I have to admit, I am scared.  I’m not afraid of having surgery nor am I afraid of complications but I am scared of how my body will be changing.  It is the fear of the unknown and I can meet and talk with many women who have gone through similar procedures but this is my body and I am afraid of how I will feel and look when it is all said and done. 

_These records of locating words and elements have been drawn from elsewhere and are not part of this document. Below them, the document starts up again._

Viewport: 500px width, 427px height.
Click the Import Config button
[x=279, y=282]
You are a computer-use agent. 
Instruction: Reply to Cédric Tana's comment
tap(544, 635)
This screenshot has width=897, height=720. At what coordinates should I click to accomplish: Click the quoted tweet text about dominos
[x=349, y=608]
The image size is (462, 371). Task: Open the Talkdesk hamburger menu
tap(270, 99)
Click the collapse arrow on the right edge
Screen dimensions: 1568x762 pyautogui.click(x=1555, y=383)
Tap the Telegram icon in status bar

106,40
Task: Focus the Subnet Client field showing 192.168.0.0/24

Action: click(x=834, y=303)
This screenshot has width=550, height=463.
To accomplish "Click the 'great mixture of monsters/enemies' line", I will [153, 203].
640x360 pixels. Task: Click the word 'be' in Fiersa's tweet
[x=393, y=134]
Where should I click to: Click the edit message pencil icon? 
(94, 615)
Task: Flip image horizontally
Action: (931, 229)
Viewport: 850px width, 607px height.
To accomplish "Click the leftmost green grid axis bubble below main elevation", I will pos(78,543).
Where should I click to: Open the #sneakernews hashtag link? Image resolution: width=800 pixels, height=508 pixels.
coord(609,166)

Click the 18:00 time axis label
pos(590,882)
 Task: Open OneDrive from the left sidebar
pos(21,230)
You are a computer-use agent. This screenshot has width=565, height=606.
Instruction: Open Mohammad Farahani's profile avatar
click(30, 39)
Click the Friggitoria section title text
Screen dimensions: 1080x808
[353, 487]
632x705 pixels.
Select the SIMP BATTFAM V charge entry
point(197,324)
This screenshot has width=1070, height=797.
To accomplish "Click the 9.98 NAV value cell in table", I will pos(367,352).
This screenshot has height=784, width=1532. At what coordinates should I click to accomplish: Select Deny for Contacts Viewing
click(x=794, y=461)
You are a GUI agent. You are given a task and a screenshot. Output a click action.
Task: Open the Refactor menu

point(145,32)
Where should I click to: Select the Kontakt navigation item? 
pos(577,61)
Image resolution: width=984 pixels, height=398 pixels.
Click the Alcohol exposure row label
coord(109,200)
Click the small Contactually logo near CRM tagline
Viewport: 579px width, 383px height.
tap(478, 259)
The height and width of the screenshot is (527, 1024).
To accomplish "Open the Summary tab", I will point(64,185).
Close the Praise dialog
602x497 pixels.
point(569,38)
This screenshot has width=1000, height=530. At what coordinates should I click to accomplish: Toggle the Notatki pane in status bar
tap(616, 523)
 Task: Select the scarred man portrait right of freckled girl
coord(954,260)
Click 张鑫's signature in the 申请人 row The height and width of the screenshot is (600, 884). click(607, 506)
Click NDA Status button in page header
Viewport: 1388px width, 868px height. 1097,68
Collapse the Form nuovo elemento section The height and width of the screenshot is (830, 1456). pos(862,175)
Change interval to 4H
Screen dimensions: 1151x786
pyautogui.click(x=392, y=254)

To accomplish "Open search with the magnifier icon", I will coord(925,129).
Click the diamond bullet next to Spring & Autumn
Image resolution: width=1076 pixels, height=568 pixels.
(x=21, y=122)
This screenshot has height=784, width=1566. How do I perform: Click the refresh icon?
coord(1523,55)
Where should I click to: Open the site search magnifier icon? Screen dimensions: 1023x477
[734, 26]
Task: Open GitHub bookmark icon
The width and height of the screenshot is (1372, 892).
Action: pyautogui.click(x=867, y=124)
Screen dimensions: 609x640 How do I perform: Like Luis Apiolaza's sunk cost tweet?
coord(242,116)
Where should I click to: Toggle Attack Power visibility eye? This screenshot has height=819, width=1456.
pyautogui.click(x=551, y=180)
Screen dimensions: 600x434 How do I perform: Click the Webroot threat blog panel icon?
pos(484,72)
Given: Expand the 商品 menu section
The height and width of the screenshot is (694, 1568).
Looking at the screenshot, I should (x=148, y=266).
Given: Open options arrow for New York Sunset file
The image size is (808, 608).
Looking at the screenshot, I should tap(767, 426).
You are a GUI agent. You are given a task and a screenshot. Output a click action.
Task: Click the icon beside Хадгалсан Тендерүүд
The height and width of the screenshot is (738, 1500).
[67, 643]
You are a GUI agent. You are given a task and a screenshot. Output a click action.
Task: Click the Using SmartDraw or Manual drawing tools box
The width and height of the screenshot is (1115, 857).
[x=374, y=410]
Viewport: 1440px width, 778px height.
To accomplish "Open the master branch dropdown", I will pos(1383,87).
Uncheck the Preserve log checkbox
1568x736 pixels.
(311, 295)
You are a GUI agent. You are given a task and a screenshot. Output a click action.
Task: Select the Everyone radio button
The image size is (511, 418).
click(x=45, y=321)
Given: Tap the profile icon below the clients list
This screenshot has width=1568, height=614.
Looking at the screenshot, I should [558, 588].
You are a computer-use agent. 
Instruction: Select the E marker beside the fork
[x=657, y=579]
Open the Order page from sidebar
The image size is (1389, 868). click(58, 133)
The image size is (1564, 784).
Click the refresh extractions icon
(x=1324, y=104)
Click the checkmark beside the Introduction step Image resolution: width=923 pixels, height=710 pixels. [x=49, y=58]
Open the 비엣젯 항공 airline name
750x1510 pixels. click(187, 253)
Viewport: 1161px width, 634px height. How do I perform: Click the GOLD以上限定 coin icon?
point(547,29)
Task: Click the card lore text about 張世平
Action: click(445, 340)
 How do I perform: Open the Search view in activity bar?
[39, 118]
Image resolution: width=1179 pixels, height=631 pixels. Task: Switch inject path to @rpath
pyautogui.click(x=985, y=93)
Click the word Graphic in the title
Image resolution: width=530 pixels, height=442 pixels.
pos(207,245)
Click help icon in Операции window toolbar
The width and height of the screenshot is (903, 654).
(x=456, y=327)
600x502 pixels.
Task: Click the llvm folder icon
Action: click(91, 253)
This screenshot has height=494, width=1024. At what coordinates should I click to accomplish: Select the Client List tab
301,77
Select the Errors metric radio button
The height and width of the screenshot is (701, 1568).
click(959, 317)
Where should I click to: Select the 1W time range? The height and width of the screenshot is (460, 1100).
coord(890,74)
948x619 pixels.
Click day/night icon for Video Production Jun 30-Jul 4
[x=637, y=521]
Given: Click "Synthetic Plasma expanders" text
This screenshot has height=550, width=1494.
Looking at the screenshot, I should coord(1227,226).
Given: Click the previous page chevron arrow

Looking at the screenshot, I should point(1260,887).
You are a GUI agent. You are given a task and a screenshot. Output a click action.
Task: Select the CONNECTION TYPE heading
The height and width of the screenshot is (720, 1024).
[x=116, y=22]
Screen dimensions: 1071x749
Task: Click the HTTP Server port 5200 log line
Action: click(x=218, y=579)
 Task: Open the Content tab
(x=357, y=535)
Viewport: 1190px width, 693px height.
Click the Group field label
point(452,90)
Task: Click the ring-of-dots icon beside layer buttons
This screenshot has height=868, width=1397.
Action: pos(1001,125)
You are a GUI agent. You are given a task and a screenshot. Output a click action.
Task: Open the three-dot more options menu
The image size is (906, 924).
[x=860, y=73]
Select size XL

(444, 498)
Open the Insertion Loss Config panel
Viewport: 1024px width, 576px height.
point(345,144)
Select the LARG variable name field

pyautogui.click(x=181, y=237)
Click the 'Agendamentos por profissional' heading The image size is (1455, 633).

I have tried to make light of the situation bringing both excitement and humor to my new breast.  I am engaged and looking forward to trying on styles of wedding dresses that may not have worked with my “old” breast.  I love the idea of being able to wear sleeveless and/or halter dresses and tops and not worry about wearing a bra!  I joke, being a teacher, I will have to go and get my expanders filled every two weeks and how my students are going to react about something “changing” with Ms. Coleman but not quite sure what it is.

Not blogging for so long makes me feel rusty right now.  I feel like my thoughts are all over the place today.  My purpose for blogging today was because of my mom’s death 4 years ago that I should “get back on the wagon” and what better day than today to begin.  Honestly, today, I’m just not into it.  I love you all and everyone who is reading this and supporting me.  As I sign off, I sign off with tears in my eyes.  My heart is sad but I know I’ll be okay. 

Music defines my life and in this moment “Don’t Stop” by Fleetwood Mac is running through my head
“Don't stop, thinking about tomorrow,
Don't stop, it'll soon be here,
It'll be, better than before,
Yesterday's gone, yesterday's gone."
Prayerfully and hopefully I can fine tune my blogging again and share candidly my journey of “Pink Stinks.”

Blue Wall of Hope


On one of my many trips to Atlanta Breast Care Specialist I wrote this poem called "Blue Wall of Hope"  For people who have not read it yet I wanted to share some insite into a world filled with hope and comradery.
 
Today I was at Atlanta Breast Care Specialist waiting to get my mammogram and a poem (of sort) came to my mind.  Imagine sitting in a waiting room with all women dressed in blue robes each woman waiting to go back for testing.  Knowing you are in a place where you have one thing in common with every woman sitting around you, cancer…breast cancer.   Now imagine as you look at the faces of each woman her expression slightly different than the other.  One woman looks scared her eyes filled with tears, one woman chats with a nervous smile, one woman reading her magazine trying to desperately pass the time.  Yet again sitting together, we all have one thing in common: HOPE.

Here is the poem that came to mind as I sat there this morning waiting for my own results:

Blue Wall of Hope

We sit here together, sisters of a sort

Standing strong, united in our blue wall of hope

One by one we are called the others sit waiting

Together we still wear our blue wall of hope.

Each sister shares her own unique story,

But we are connected together as a blue wall of hope.

-          Cara Coleman

I believe in HOPE and I believe that each one of my sisters in the fight against breast cancer will see a victory.  I am blessed for today, I am blessed for my body, I am blessed to know I am not alone.